───── Study material

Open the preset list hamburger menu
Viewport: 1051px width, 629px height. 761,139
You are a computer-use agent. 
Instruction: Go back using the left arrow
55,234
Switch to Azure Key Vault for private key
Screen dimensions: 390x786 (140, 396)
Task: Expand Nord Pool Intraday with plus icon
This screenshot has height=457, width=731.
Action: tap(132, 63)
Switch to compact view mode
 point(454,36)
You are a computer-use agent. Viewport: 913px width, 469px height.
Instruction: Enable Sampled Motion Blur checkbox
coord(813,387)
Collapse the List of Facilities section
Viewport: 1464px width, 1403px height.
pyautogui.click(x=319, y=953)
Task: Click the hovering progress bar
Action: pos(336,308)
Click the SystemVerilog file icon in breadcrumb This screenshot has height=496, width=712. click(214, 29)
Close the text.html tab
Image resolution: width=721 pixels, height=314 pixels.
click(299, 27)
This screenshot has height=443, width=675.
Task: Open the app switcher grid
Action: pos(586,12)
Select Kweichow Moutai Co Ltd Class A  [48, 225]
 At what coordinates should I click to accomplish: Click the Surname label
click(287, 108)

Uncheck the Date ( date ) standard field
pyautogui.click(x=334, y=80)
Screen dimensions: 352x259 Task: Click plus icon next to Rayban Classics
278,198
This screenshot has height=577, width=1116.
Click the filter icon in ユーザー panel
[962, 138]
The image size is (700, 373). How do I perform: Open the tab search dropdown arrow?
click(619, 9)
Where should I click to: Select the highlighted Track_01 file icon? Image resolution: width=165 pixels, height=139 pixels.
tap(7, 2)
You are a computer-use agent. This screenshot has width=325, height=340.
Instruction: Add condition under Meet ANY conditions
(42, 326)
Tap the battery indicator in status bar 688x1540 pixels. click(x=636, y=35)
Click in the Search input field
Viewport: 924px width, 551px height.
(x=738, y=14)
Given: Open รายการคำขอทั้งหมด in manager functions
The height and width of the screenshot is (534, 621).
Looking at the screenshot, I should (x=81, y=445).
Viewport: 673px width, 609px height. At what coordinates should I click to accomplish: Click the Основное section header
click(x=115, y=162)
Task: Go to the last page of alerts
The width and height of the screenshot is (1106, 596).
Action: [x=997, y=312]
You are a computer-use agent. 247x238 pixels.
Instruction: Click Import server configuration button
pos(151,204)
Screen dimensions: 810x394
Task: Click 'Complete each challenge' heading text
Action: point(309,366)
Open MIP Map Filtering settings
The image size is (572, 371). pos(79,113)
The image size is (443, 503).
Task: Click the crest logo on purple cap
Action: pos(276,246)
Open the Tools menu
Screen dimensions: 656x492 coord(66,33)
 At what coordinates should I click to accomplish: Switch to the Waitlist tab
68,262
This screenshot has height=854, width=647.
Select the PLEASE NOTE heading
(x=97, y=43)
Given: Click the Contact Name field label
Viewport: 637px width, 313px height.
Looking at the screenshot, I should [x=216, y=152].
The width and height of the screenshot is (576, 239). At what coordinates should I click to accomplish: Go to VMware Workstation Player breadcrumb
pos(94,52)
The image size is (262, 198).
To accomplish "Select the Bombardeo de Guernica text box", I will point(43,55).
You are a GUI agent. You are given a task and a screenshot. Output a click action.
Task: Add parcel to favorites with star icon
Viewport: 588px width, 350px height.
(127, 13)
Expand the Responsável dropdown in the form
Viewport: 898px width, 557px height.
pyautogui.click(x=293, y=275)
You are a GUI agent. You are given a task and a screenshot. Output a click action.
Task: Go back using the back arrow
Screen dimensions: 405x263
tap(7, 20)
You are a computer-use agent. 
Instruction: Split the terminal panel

──────────

> [Prompt]: The whole listing above needs to be transcribed exactly.

> [Exercise solution]:
Open the preset list hamburger menu
Viewport: 1051px width, 629px height. 761,139
You are a computer-use agent. 
Instruction: Go back using the left arrow
55,234
Switch to Azure Key Vault for private key
Screen dimensions: 390x786 (140, 396)
Task: Expand Nord Pool Intraday with plus icon
This screenshot has height=457, width=731.
Action: tap(132, 63)
Switch to compact view mode
 point(454,36)
You are a computer-use agent. Viewport: 913px width, 469px height.
Instruction: Enable Sampled Motion Blur checkbox
coord(813,387)
Collapse the List of Facilities section
Viewport: 1464px width, 1403px height.
pyautogui.click(x=319, y=953)
Task: Click the hovering progress bar
Action: pos(336,308)
Click the SystemVerilog file icon in breadcrumb This screenshot has height=496, width=712. click(214, 29)
Close the text.html tab
Image resolution: width=721 pixels, height=314 pixels.
click(299, 27)
This screenshot has height=443, width=675.
Task: Open the app switcher grid
Action: pos(586,12)
Select Kweichow Moutai Co Ltd Class A  [48, 225]
 At what coordinates should I click to accomplish: Click the Surname label
click(287, 108)

Uncheck the Date ( date ) standard field
pyautogui.click(x=334, y=80)
Screen dimensions: 352x259 Task: Click plus icon next to Rayban Classics
278,198
This screenshot has height=577, width=1116.
Click the filter icon in ユーザー panel
[962, 138]
The image size is (700, 373). How do I perform: Open the tab search dropdown arrow?
click(619, 9)
Where should I click to: Select the highlighted Track_01 file icon? Image resolution: width=165 pixels, height=139 pixels.
tap(7, 2)
You are a computer-use agent. This screenshot has width=325, height=340.
Instruction: Add condition under Meet ANY conditions
(42, 326)
Tap the battery indicator in status bar 688x1540 pixels. click(x=636, y=35)
Click in the Search input field
Viewport: 924px width, 551px height.
(x=738, y=14)
Given: Open รายการคำขอทั้งหมด in manager functions
The height and width of the screenshot is (534, 621).
Looking at the screenshot, I should (x=81, y=445).
Viewport: 673px width, 609px height. At what coordinates should I click to accomplish: Click the Основное section header
click(x=115, y=162)
Task: Go to the last page of alerts
The width and height of the screenshot is (1106, 596).
Action: [x=997, y=312]
You are a computer-use agent. 247x238 pixels.
Instruction: Click Import server configuration button
pos(151,204)
Screen dimensions: 810x394
Task: Click 'Complete each challenge' heading text
Action: point(309,366)
Open MIP Map Filtering settings
The image size is (572, 371). pos(79,113)
The image size is (443, 503).
Task: Click the crest logo on purple cap
Action: pos(276,246)
Open the Tools menu
Screen dimensions: 656x492 coord(66,33)
 At what coordinates should I click to accomplish: Switch to the Waitlist tab
68,262
This screenshot has height=854, width=647.
Select the PLEASE NOTE heading
(x=97, y=43)
Given: Click the Contact Name field label
Viewport: 637px width, 313px height.
Looking at the screenshot, I should [x=216, y=152].
The width and height of the screenshot is (576, 239). At what coordinates should I click to accomplish: Go to VMware Workstation Player breadcrumb
pos(94,52)
The image size is (262, 198).
To accomplish "Select the Bombardeo de Guernica text box", I will point(43,55).
You are a GUI agent. You are given a task and a screenshot. Output a click action.
Task: Add parcel to favorites with star icon
Viewport: 588px width, 350px height.
(127, 13)
Expand the Responsável dropdown in the form
Viewport: 898px width, 557px height.
pyautogui.click(x=293, y=275)
You are a GUI agent. You are given a task and a screenshot. Output a click action.
Task: Go back using the back arrow
Screen dimensions: 405x263
tap(7, 20)
You are a computer-use agent. 
Instruction: Split the terminal panel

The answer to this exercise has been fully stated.